Foot and mouth 10 years on

 
24/02/2011 @ 04:14

 

Ten years ago this week we all witnessed sights that we never thought possible in the ‘civilised’ western world.
 
Mountains of slain livestock were stacked up on the sides of busy main roads and set on fire (right) as Foot and Mouth crippled the country from February 18, 2001.
 
The farming industry was ravaged and the billions of pounds were lost in tourism revenue as the horrific images were broadcasted across the world. Some say the country has still not recovered.
 
Montgomeryshire MP Glyn Davies (below) was in the thick of it as a livestock farmer and Chairman of the National Assembly's Rural Affairs Committee.
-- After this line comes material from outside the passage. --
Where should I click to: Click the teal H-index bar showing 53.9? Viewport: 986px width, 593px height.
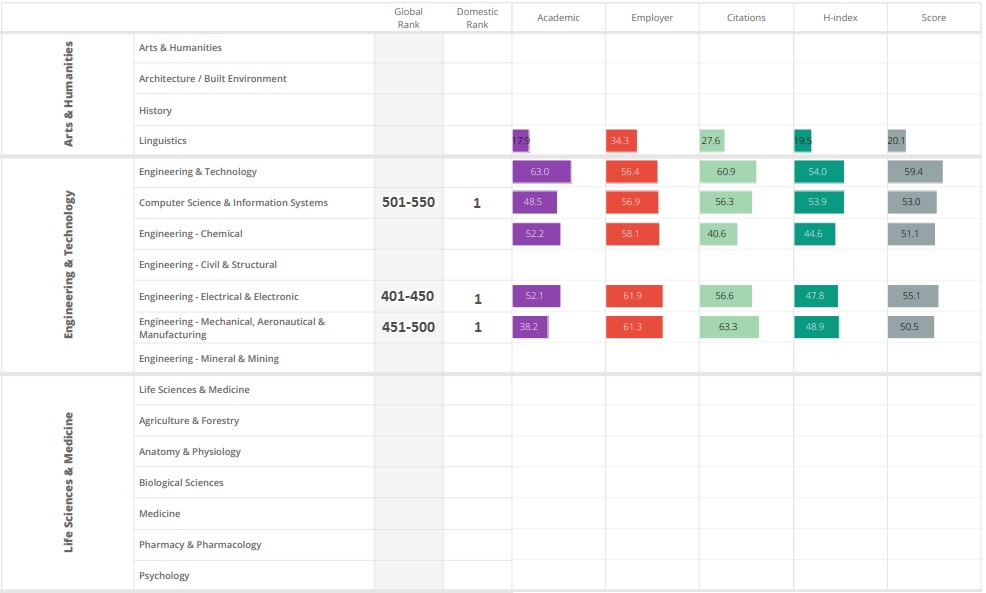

He now takes an emotional look back at one of Montgomeryshire’s darkest periods in history.

“I will never forget the outbreak which began on 18th February 2001, and moved into Wales on a nearby Montgomeryshire farm.  On the first occasion, many of the farmers affected were fellow rugby players at Shrewsbury RUFC, and in 2001, I was Chairman of the National Assembly's Rural Affairs Committee.

So many things that  I will never forget:  The white-suited gunmen; grown men crying as the livestock they cared for were shot and burned on site; the massive fire alongside the A483 at the Moat Farm which burned for days; and lorries of stinking sheep carcases being driven to huge fires after being left to rot for weeks. It was a horrible experience, especially for the farmers directly affected.

But there are two images that stay with me and are as clear today as they were in 2001.  Firstly, there were the elderly parents, begging me to contact their sons, whose sanity they feared for.  They were so afraid of their sons committing suicide, and I rang them just to talk, so that they would not feel so alone - often in the middle of the night.

And then there was the silence.  I will never forget that Sunday morning, sitting outside having coffee at home, looking out towards Montgomery, Churchstoke and Forden, watching great white plumes of smoke rising from pyres which were burning the big herds which would have otherwise have been grazing the Severn Valley. It was a lovely summer's day, and a dreadful silence. Just the cheery sound of an oblivious robin and a lilting song of a willow warbler. Foot and Mouth Disease scarred farming in Montgomeryshire. Pray that it never happens again.”